Reading passage:
============================================================

# Can't stop making nasty comments



## Craggy456 (Feb 22, 2011)

this weekend the H came home from out of town (yes he's gone again this week) and he spent the whole weekend with the OW and her family. Late Saturday night I was flaming mad about it and I didn't want his a$$ to come home that night, so I called him and suprisingly he answered and I (lied) and said that my friend was in distress and didn't want to go home so she was going to stay with me and since the OWH already knows he's f'ing her, he won't mind sharing his bed with you, and I hung up. 

GGRRRRR I hate that he keeps throwing this sh*t in my face and he gets off on my hateful comments! I haven't gotten out of the anger phase yet and he will send me texts "I just want to see how you're doing. I don't hate you"

I have to REALLY bite my tongue not to spit out hateful remarks because I know that it could come back to bite me in the butt


----------



## HurtinginTN (Feb 22, 2011)

I struggle with that as well. It doesn't do any good. It feels good in the moment, but it does nothing productive. We have to somehow stop letting them push our buttons.


----------



## that_girl (Jul 6, 2011)

Oh how nice that he doesn't hate you. How sweet of him.

While I agree with the previous poster, I don't blame you for saying that! What a jerk.


----------



## jeffsdesigns (Jul 19, 2011)

I have the same issues.

The other night, instead of flaming back.
I just hung up on her.
Yesterday, I got a nasty email and I didn't reply.

There is nothing you can do until they wake up from the fog.
It took me 3 months to realize this and just started following EVERYTHING on the 180.

Outside that lists..thing does any good.


----------



## Runs like Dog (Feb 25, 2011)

What did I miss. He lives with that cheatin 'ho on the weekends? And you still talk to him?


----------



## Craggy456 (Feb 22, 2011)

============================================================

Supplied information:
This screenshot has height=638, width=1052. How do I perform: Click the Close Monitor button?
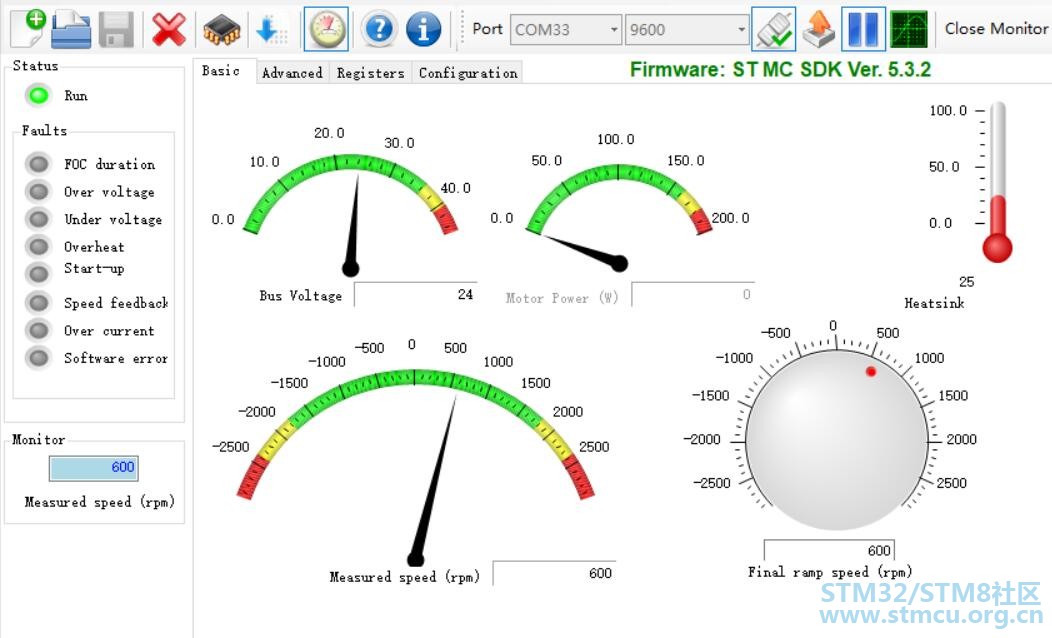[996, 28]
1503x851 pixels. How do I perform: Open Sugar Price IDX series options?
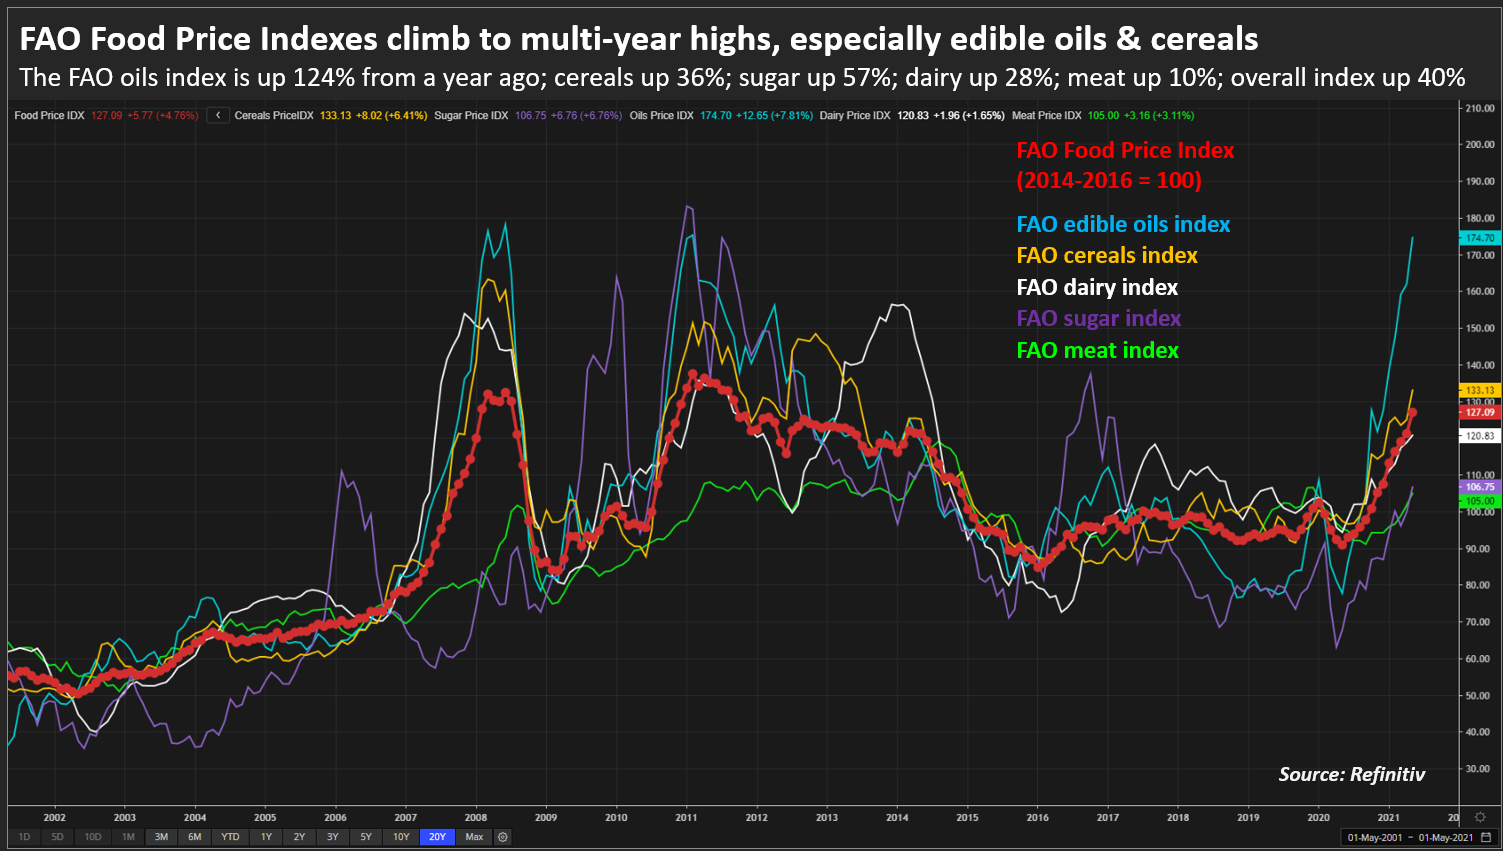point(471,116)
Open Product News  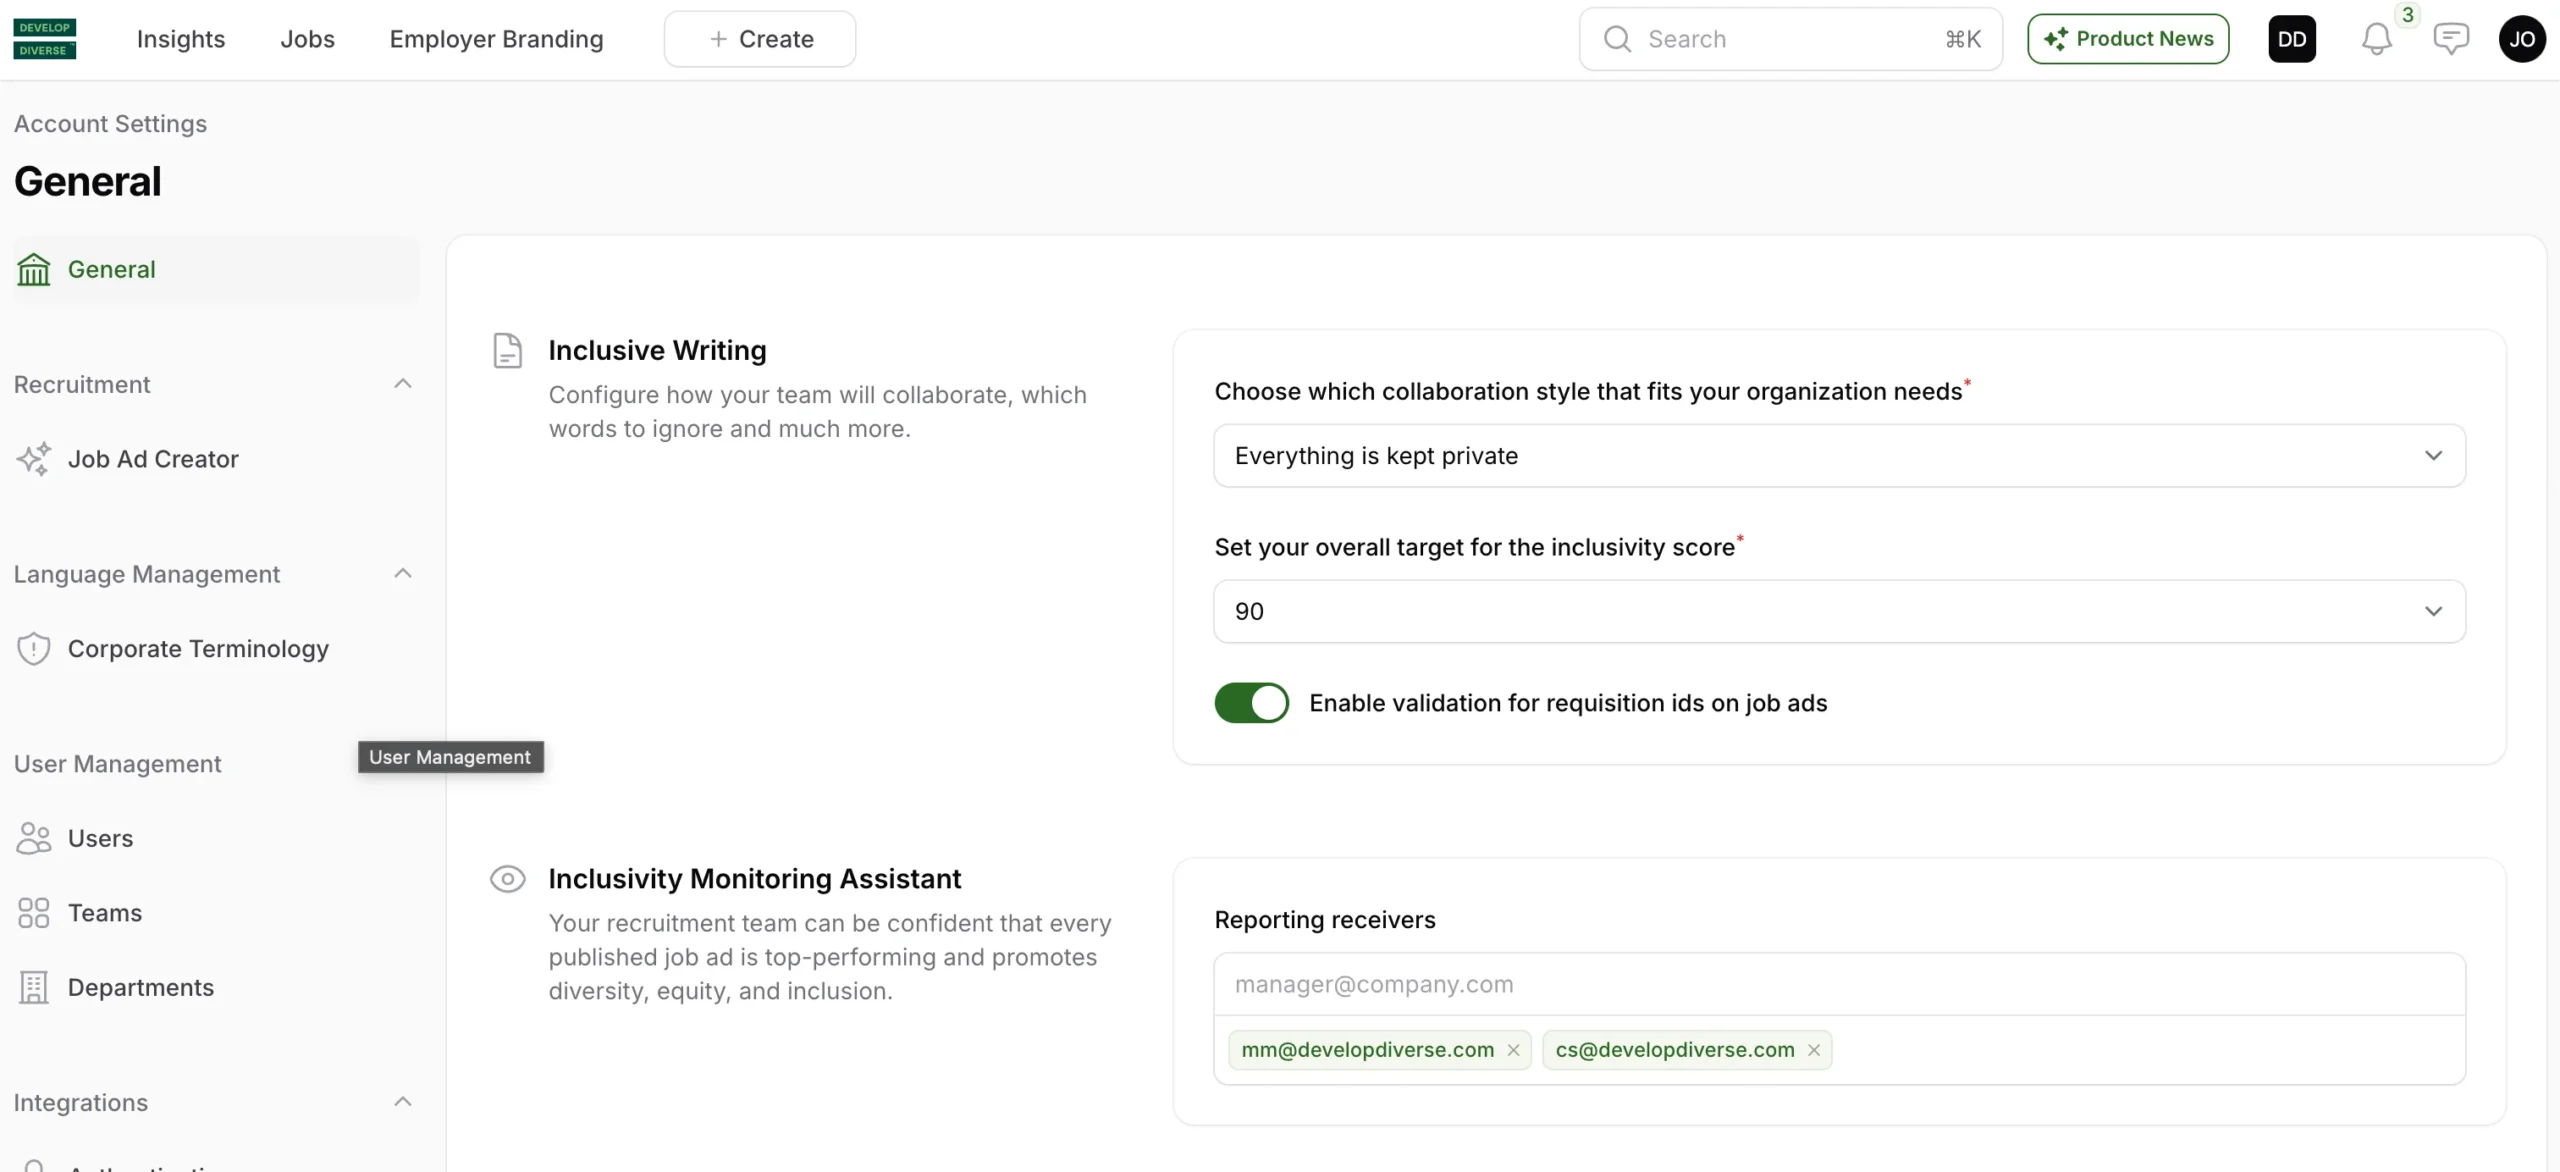(x=2127, y=39)
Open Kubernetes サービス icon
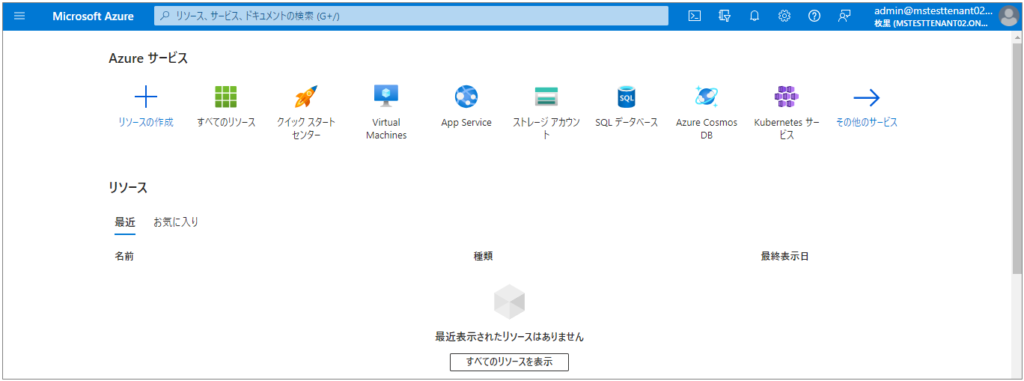 click(x=786, y=97)
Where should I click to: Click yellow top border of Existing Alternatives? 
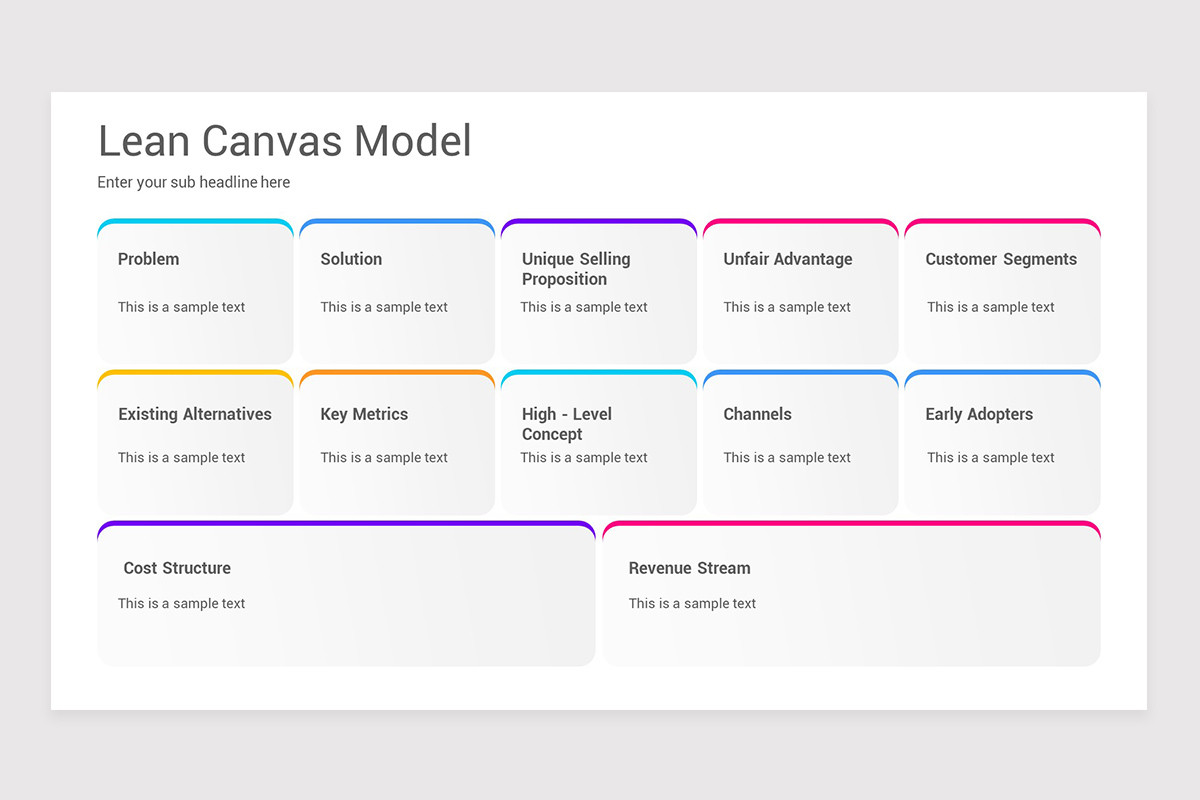(195, 373)
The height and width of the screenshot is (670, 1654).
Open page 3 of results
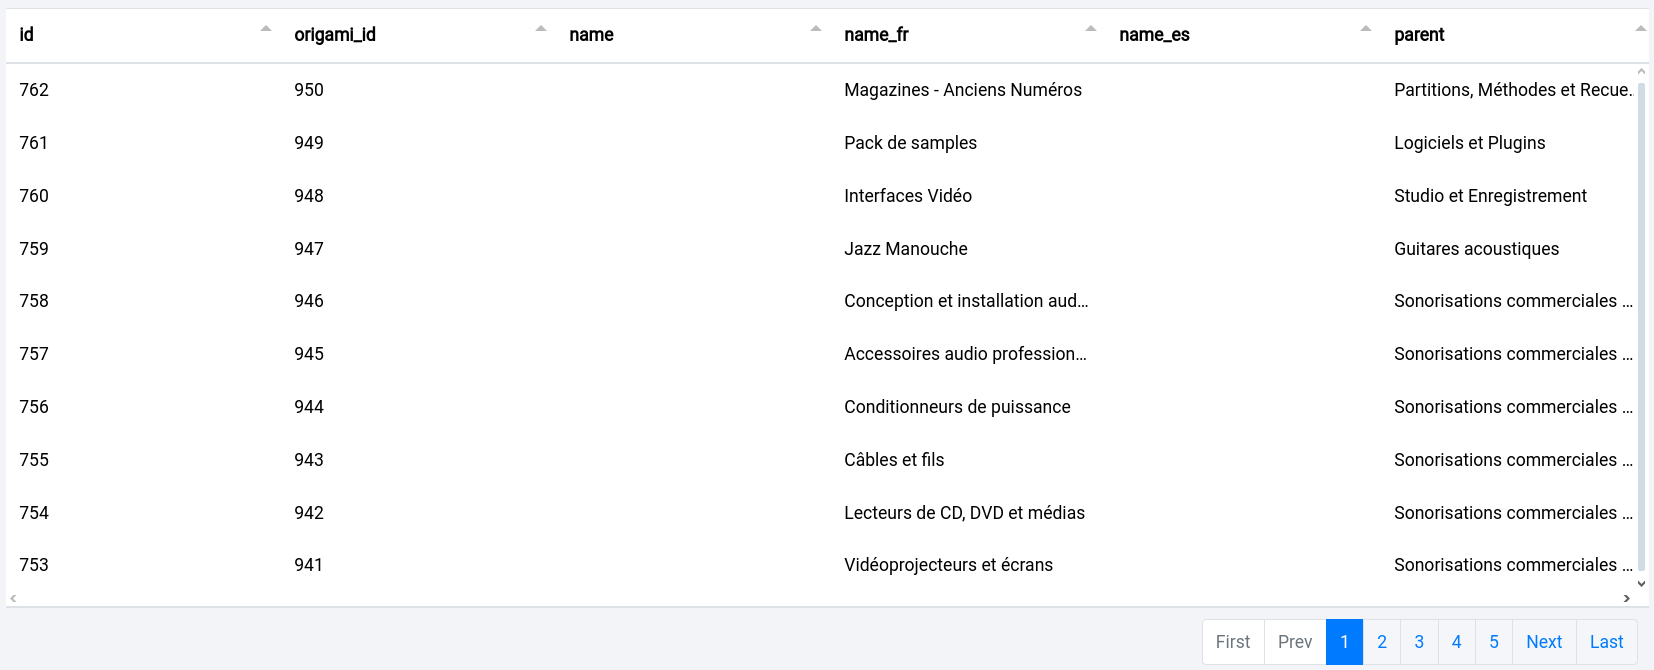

============================================================

Written request 1: Repeat the forum thread from "It took me 3" up to and including "talk to him?".
Written request 2: Reproduce the records from the line with "Open Kubernetes サービス icon" through the end, leaving out the pictures.

Exercise response 1:
It took me 3 months to realize this and just started following EVERYTHING on the 180.

Outside that lists..thing does any good.


----------



## Runs like Dog (Feb 25, 2011)

What did I miss. He lives with that cheatin 'ho on the weekends? And you still talk to him?

Exercise response 2:
Open Kubernetes サービス icon
 click(x=786, y=97)
Where should I click to: Click yellow top border of Existing Alternatives? 
(195, 373)
The height and width of the screenshot is (670, 1654).
Open page 3 of results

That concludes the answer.